Bowman, 30, is the father of four. Facebook pictures show him enjoying family activities with tow-headed kids. He did a stint in the Army and the Georgia National Guard. His email is Bubba48th, referring to the 48th Infantry Brigade Combat Team, the “Macon Volunteers,” said to be one of the oldest units in the Army.
More than 30 of his Facebook friends are dressed in Army uniforms or indicate that they served. Another dozen of his friends have changed their profile pictures to a Griffin police badge with black tape in honor of Jordan.
Bowman’s family, too, is in shock. They have spoken little since the shooting, other than to express grief for Jordan family.
One cousin, on her Facebook account, wrote: “Unfortunately he was very intoxicated and made a life-altering decision that has already changed so many lives.”
Griffin, an hour south of downtown, has a small town feel and is mobilizing in support of the hero cop and his grieving family. Griffin residents are expected to line the city’s streets for the funeral procession Monday that includes a horse-drawn caisson.
“He was a soldier through and through; he followed orders,” said Griffin police Lt. Mike Richardson. “I don’t think he ever called me by my first name, it was either ‘sir’ or ‘lieutenant.’”
‘I want to be able to shoot back’
The police report on the tragedy lists 17 witnesses. Campbell, the guy in the corner booth, said at least three or four other patrons had guns, although none of them had time to use them.
“This has really got me thinking I need to get my permit,” he said. “I want to be able to shoot back. If I had my gun with me, I’d like to think I’d have shot Bowman through the window.”
He paused and then added, “Of course, you never know what you’d really do.”
I called Jerry Henry, executive director of Georgia Carry. “When I hear that there’s a shooting, one of the first things I think is, ‘I hope he didn’t have a (carry) license,’” he said. “It paints us all in a bad light.”
Henry said an estimated 700,000 Georgians legally carry, a figure that is growing. “If you look at the percentage of people with licenses who commit crimes, the percentage is very low,” he said. “One percent of crimes are committed by people with licenses.”
It makes sense that people who follow the law to get a license are usually law-abiding. In fact, most go out of their way to behave themselves so they won’t lose their permit, Henry said. But verifying Henry’s claim that only 1 percent of crimes are committed by license holders is almost impossible because determining who has a permit is guarded and not readily available for studies.
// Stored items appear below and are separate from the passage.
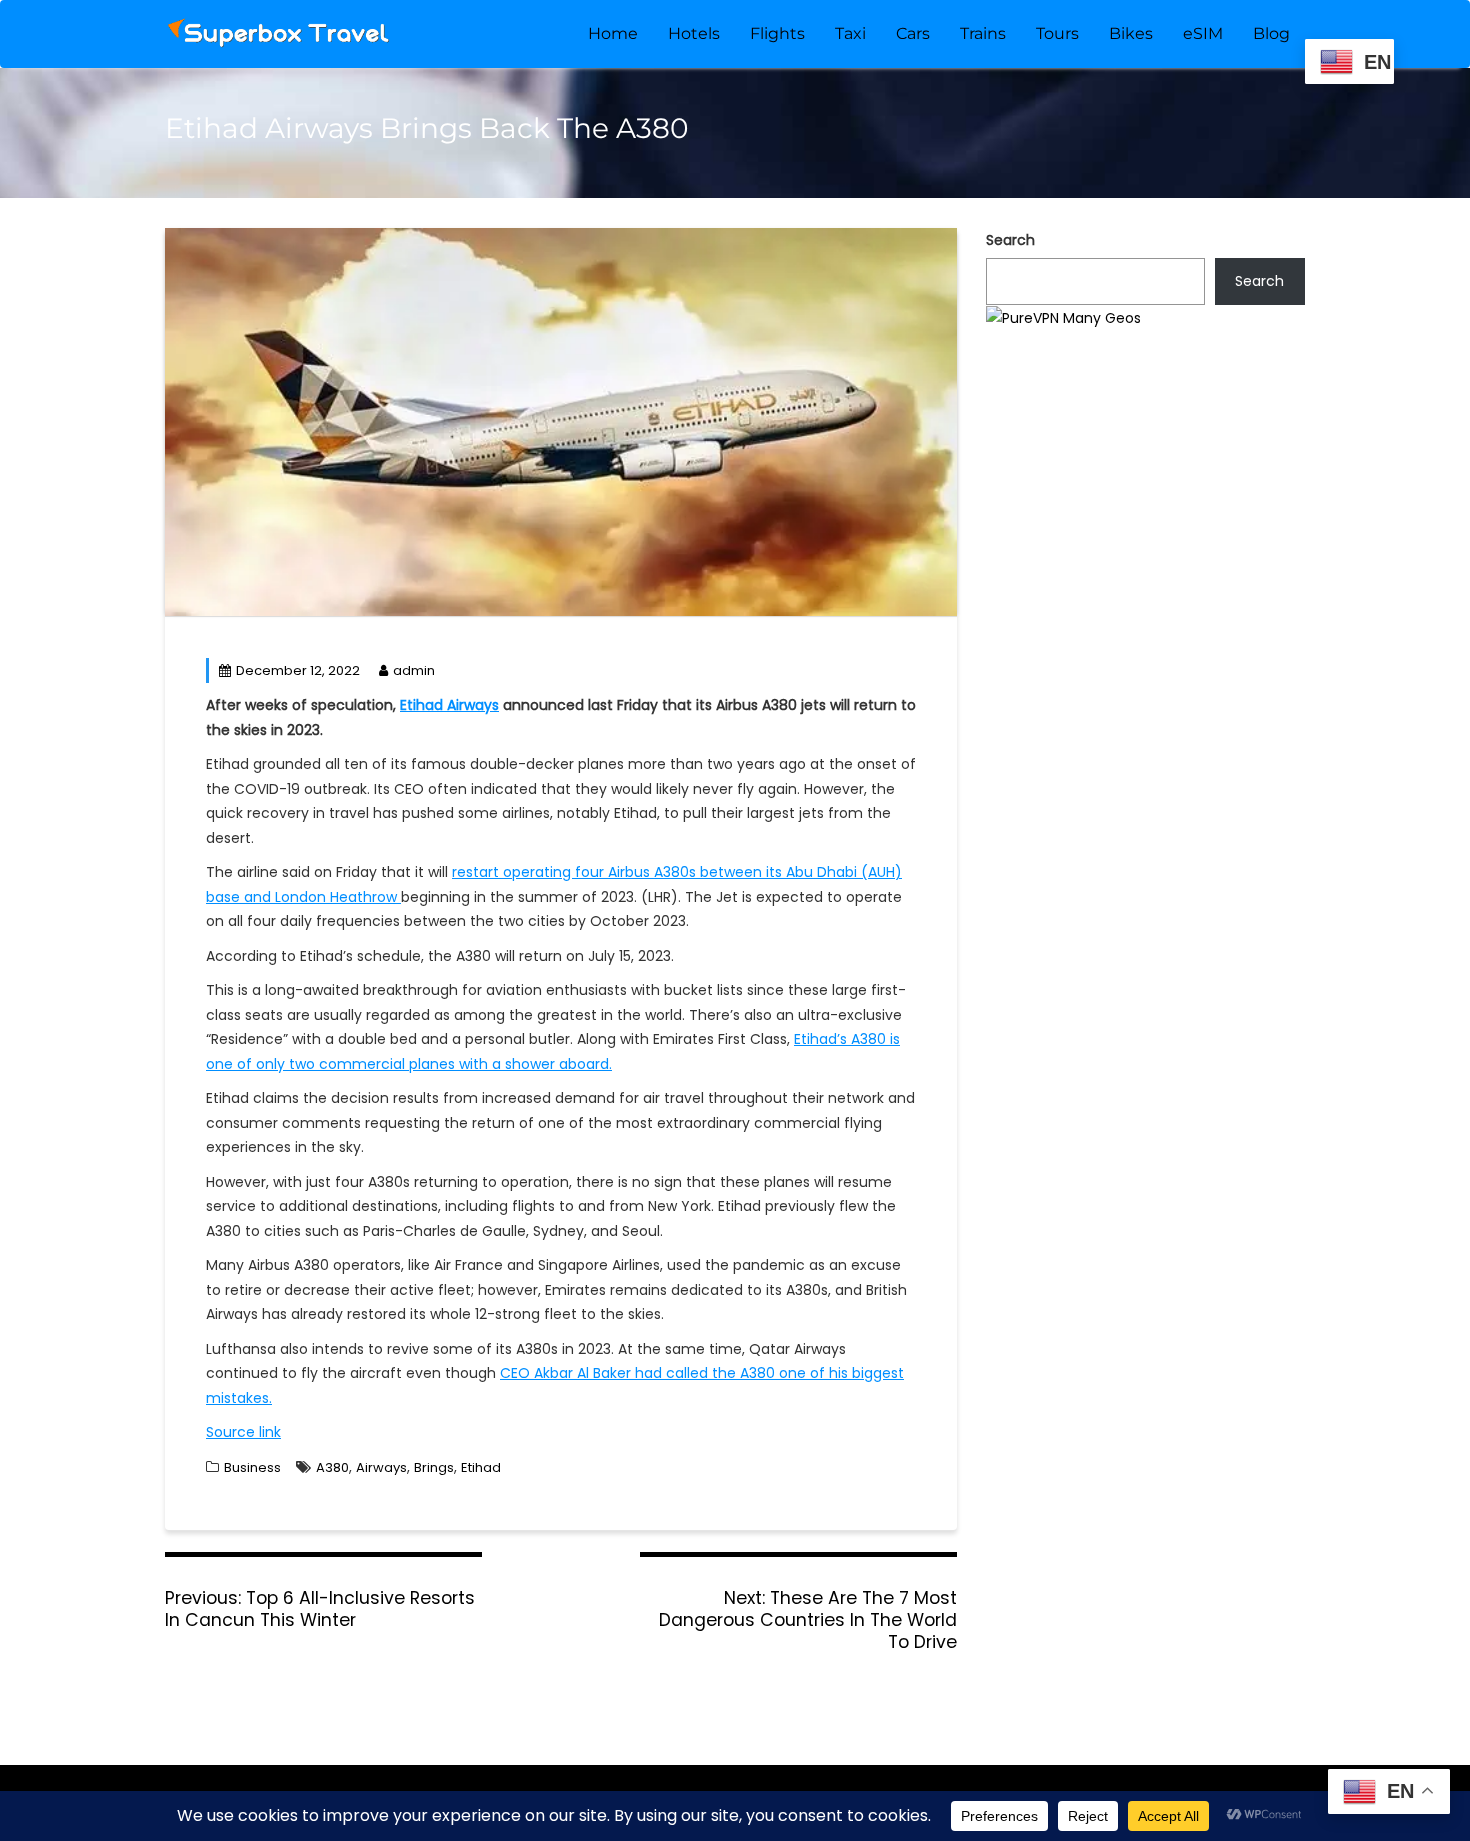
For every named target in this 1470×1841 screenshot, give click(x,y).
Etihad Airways (449, 705)
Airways (381, 1467)
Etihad (481, 1467)
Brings (434, 1467)
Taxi (850, 33)
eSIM (1203, 33)
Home (613, 33)
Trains (983, 33)
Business (252, 1467)
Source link (243, 1432)
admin (414, 670)
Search (1010, 240)
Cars (913, 33)
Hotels (694, 33)
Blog (1271, 33)
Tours (1057, 33)
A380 (332, 1467)
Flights (777, 33)
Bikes (1131, 33)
Laura Bordeaux, a founder of Georgia Gun Sense Coalition, worries more people packing means more accidents or spur-of-the-moment shootings. She said NRA rhetoric causes many people like Bowman, people who may not have been stable, to start packing. “He was told there are bad guys everywhere,” she said.
This year, LaPierre spoke of a world populated with “terrorists and home invaders and drug cartels and car-jackers and knock-out gamers and rapers, haters, campus killers, airport killers, shopping mall killers, road-rage killers and killers who scheme to destroy our country.”
Carrying a gun enabled Michael DeWayne Bowman to join that group. And then it enabled the slain cop’s brother to shoot the good guy gone bad.